January 31, 2007

Hello, I have been reading your site and enjoy your posts. For several years now I have considered myself an agnostic. I never felt that I could commit to saying that I was atheist. This was in part, because for so long I thought that I KNEW there was a God and looking back on that it seemed like arrogance. So now I find that I cannot say with the same conviction the opposite, that I know there is no god.

However, I came across a site recently. I do not remember the link but the author was talking about 'strong' and 'weak' atheism. I'm not so sure I agree with the adjectives they used to describe atheism but as you probably know they're pointing out that some atheist say 'there is no god' and others say 'they see no evidence of god'. The author then went on to point out that atheism/theism deals with beliefs in god (or lack thereof) while agnostic/gnostic dealt with knowledge. So it was their claim that someone cannot be either theist, atheist, or agnostic because it doesn't fit on the scale of belief. Instead they posed it as matrix of knowledge and belief, pitching people into 4 groups. Gnostic Theists, Agnostic Theists, Gnostic Atheist, and Agnostic Atheist.

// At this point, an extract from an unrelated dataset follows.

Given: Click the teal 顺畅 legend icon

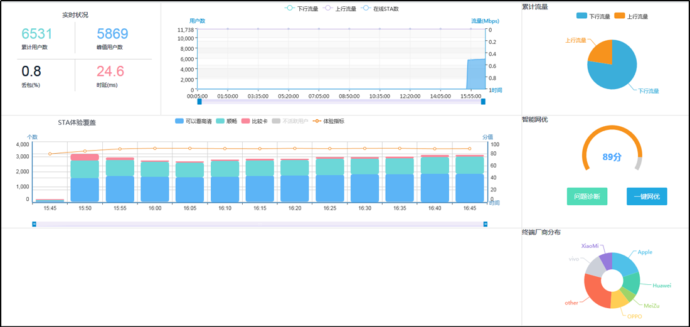Looking at the screenshot, I should (x=220, y=121).

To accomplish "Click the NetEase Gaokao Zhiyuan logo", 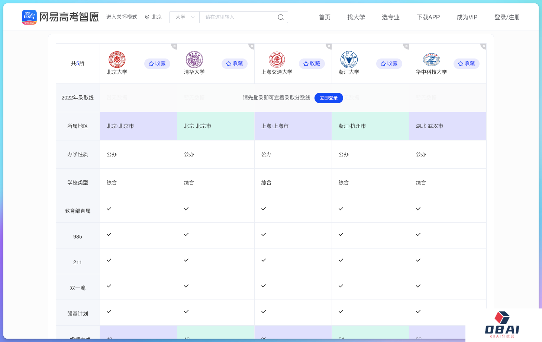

I just wondered what your thoughts were on this line of thinking. I guess this would cast me into the Agnostic Atheist camp. It looks to me though that anyone who claimed to be a gnostic 'anything' is fooling themselves. Perhaps in their own perceptions they are sure they can 'know' that god does or does not exist. I'm just not convinced that anyone who claims to be a gnostic really knows anything. Isn't the whole point of the scientic method to support a hypostheis or disprove a hypothesis. Meaning that you can never reach that 100% certainty. Only that you can make a very well informed highly probable statement.

Anyway, I only bring it up because I've noticed that same subject of 'strong vs weak' atheism on a few sites and wanted to see your take.

I think that trying to subdivide atheism and agnosticism generally just leads to confusion. The fact is, there are many kinds of atheism and many kinds of agnosticism (just as there are many kinds of Christianity). I agree that this leaves some ambiguity, but I think this is better than trying to think up labels for all possible subdivisions of non-religious philosophy, since it's difficult to do that rigorously. For example, the terms you list seem to leave out people who call themselves atheists because they are anti-Christian but believe that there may be some kind of spirit, universal mind, or other big supernatural thingy (these people drive me nuts, by the way).

I, too, don't like the adjectives "strong" and "weak" atheism, but the definitions are useful. I am a "weak" atheist myself, in that I cannot prove that there is no deity. Depending on personal preference, I think that a weak atheist can use either the atheist or agnostic label, because the terms overlap a bit, but I personally try to avoid the word agnostic because using it would make me feel like I'm defining my philosophy by what I can and cannot prove, and I find that unsatisfying (particularly since I don't use that type of definition in other parts of my life — I'm not a "bigfoot agnostic," for example).

At least in my case, atheism is not about belief or disbelief in god. It's about "a-theism" or lack of religion. Not believing in god goes along with this, but it is not the crux of my belief system. I see atheism more as a strong dedication to Occam's razor than a statement about deity, and as such it touches every area of my life.

It sounds to me like you could comfortably call yourself a weak atheist — or just an atheist — if that sounds better to you than agnostic. Use which ever you are most comfortable with.